I have about a dozen which are candidates for the Gingko eshibit. These are watered individually somehow. Some get less because I do not want the needles to grow. Some get more, because they need a bit more foliage before the exhibit. But this is an exception this year. Otherwise WE have about 500 trees in training.
I only have trees in development really. To develop a tree it must grow because I want to cut off something and I want it to accept the new form.
This watering advice that we are given ONLY applies to finished trees.
Most of the general bonsai advice comes from the day when someone asked this Japanese master: 'What do I have to do to keep this masterpiece alive and just in the shape that it is now?'
Answer 'pinch off eveything that comes out immediately, water as little as possible, feed as little as possible'. They never assumed that we are ever willing or capable of developing our own. They assumed that this is what THEY did.
Commercial bonsai nurseries have everything for sale. Everything must look good enough any time.
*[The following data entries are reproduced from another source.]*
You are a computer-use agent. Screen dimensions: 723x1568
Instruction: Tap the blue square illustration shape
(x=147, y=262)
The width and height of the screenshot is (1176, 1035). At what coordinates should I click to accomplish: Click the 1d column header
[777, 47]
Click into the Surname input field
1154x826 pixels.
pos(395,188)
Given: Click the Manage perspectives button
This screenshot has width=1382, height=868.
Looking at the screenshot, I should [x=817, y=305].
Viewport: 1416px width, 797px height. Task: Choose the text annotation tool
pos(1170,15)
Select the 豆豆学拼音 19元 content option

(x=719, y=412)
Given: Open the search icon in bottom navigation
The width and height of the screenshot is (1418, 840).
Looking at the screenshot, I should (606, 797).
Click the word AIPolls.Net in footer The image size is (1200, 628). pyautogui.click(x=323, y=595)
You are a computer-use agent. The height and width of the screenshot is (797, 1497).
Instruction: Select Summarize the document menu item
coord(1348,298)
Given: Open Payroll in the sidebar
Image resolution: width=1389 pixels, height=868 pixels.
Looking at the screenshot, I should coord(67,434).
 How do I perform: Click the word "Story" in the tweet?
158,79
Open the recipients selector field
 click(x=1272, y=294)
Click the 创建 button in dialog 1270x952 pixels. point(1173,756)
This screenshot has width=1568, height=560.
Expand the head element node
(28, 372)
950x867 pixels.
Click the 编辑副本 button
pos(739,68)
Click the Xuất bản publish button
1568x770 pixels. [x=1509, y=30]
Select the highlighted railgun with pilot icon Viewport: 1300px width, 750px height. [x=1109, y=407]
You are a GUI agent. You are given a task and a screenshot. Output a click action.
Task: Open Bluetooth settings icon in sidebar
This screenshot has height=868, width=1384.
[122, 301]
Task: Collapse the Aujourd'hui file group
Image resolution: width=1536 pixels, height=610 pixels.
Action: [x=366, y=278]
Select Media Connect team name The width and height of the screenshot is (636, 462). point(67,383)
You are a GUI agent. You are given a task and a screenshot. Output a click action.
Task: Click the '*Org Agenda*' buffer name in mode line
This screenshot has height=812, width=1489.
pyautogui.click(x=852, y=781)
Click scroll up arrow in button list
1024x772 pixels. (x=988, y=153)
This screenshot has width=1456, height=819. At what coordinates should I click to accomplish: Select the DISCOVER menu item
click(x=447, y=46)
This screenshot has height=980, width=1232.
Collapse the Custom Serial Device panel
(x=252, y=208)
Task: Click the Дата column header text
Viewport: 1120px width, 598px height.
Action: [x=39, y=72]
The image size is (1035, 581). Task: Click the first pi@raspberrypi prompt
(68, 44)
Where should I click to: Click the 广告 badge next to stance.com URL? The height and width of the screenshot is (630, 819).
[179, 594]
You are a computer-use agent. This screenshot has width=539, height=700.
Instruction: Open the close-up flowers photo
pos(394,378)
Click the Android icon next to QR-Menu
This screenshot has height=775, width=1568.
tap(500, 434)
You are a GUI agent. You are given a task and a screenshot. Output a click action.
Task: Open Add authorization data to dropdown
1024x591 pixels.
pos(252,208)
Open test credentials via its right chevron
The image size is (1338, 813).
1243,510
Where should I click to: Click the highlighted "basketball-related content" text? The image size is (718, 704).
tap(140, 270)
Therefore they are NOT the example for us.
We have an entirely different situation in our garden. There the question shuold be: 'How do I treat my bonsai collection which is ALL trees in development?' The answer would be: 'I assume that you want to know how to treat bonsai in general. I assume that you want to develop your trees like just about everybody. Well, water them as much as you can, feed them as much as you dare. Let them grow for a while and then cut back severely. Do this for many years until they are finished. Then be much less generous with everything and come back to my previous advice. But you have thirty years to go before that.'
Seriously, I am told by people who were apprentice there for a long time, trees in Japan are watered and fed aggressively.
We know the wrong things about bonsai!!! Not only is the artistic information mainly old-fashioned and not artistic at all, but also the horticultural information is misleading and even wrong quite often.